One instance is designated as the primary, and all others are secondary instances. Read requests can be fulfilled by any of the instances, but all Update requests are fulfilled by the primary instance on its database only. Changes made to the primary instance are then propagated to all the secondary instances.
If the primary instance fails, a secondary instance assumes the primary role, taking over all Update requests on its database, and propagating new updates to the other secondary instances. When the failed instance has recovered it assumes the secondary role and synchronizes its databases with the others.
This takeover of responsibilities can be done automatically or manually, depending on the setup of the SQL Server instances in the Availability Group.
Uniface can work with an Availability Group just as it can with a regular MS SQL database, but you need to keep the following information in mind.
When Uniface's MSS connector connects to an Availability Group it must connect to an Availability Group Listener, not to a specific instance.
Therefore, when configuring a DSN with the ODBC Data Source Administrator utility for a connection to an Availability Group Listener, select the Multi-subnet failover checkbox. This ensures that the Listener makes the connection to the primary SQL Server instance, without you having to know which one that is.

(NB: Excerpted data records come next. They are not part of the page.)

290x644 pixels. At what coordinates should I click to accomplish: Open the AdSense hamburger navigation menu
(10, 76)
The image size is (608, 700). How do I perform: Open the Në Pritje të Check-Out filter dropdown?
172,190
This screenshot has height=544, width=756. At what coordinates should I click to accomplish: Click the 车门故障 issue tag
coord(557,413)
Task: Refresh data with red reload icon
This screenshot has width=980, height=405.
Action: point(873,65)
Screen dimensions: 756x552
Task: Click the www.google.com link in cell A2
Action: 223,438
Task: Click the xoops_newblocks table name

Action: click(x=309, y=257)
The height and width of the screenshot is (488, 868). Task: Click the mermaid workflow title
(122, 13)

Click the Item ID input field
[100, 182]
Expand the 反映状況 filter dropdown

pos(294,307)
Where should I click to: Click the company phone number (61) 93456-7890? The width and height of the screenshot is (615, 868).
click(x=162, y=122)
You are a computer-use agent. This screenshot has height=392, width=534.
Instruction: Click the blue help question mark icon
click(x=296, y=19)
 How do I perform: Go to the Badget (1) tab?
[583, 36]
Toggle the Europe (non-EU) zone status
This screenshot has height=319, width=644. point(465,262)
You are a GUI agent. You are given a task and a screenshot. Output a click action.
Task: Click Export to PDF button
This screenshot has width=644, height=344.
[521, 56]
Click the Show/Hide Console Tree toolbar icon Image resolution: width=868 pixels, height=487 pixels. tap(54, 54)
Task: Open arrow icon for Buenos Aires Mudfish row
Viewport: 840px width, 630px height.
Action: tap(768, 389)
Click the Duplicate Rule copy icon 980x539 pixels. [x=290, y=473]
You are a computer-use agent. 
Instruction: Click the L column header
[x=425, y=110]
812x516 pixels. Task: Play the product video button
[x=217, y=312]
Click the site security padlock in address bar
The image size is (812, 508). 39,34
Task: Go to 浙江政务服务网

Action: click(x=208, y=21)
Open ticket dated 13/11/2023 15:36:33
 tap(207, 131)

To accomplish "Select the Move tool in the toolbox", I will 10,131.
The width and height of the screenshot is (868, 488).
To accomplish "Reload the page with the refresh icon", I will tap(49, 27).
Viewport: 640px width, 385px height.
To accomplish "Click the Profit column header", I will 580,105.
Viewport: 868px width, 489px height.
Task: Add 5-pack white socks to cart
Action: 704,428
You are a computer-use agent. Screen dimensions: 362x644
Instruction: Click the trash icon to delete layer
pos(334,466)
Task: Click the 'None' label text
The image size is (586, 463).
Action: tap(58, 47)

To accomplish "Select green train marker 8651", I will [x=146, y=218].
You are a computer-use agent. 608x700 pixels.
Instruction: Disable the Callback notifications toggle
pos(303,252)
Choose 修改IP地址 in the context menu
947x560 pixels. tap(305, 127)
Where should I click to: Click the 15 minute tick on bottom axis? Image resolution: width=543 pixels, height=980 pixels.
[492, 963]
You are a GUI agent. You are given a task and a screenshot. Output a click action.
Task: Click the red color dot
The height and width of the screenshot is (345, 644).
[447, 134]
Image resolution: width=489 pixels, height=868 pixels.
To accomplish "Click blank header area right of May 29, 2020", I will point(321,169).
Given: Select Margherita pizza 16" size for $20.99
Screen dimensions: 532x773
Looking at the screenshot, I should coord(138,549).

If your application only requires Read access to the database, you can have the Listener make a connection to a secondary instance that is configured to allow read-only access, instead of to the primary instance. This improves overall database performance because Read requests are handled by a different server on its own database replica.
To use this feature, set the Application intent value in the DSN configuration to READONLY
. By default, it is set to READWRITE
and will thus connect to the primary SQL Server instance.
Updates can be propagated to the secondary nodes in synchronous or asynchronous mode.
When synchronous mode is used, a commit takes slightly longer, because the commit has to wait until the update has propagated to all secondary instances. This ensures that there is no possibility of data loss and all the secondary nodes are always up to date.
When asynchronous mode is used, the commit returns as soon as the updates have been made in the primary database. The secondary instances always lag behind the primary one, as do applications that have READONLY
set as their application intent. If the primary instance fails, this can result in data loss in the secondary instances that have not yet received the updates.
The Listener does not automatically reconnect to another database instance if the one that is connected to fails. The failure is not transparent to Uniface and database requests will subsequently fail with a connection broken
error.
To handle this situation, you can close the path and reopen it in ProcScript. The Listener will then initiate a new connection to another instance. For Read-Write access, this will only work if one of the secondary instances has automatically taken over the primary role.